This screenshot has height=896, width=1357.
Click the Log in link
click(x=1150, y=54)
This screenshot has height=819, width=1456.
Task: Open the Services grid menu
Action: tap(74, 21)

**Activity:** The records above should all be quoted exactly, please.

**Answer to the exercise:**
This screenshot has height=896, width=1357.
Click the Log in link
click(x=1150, y=54)
This screenshot has height=819, width=1456.
Task: Open the Services grid menu
Action: tap(74, 21)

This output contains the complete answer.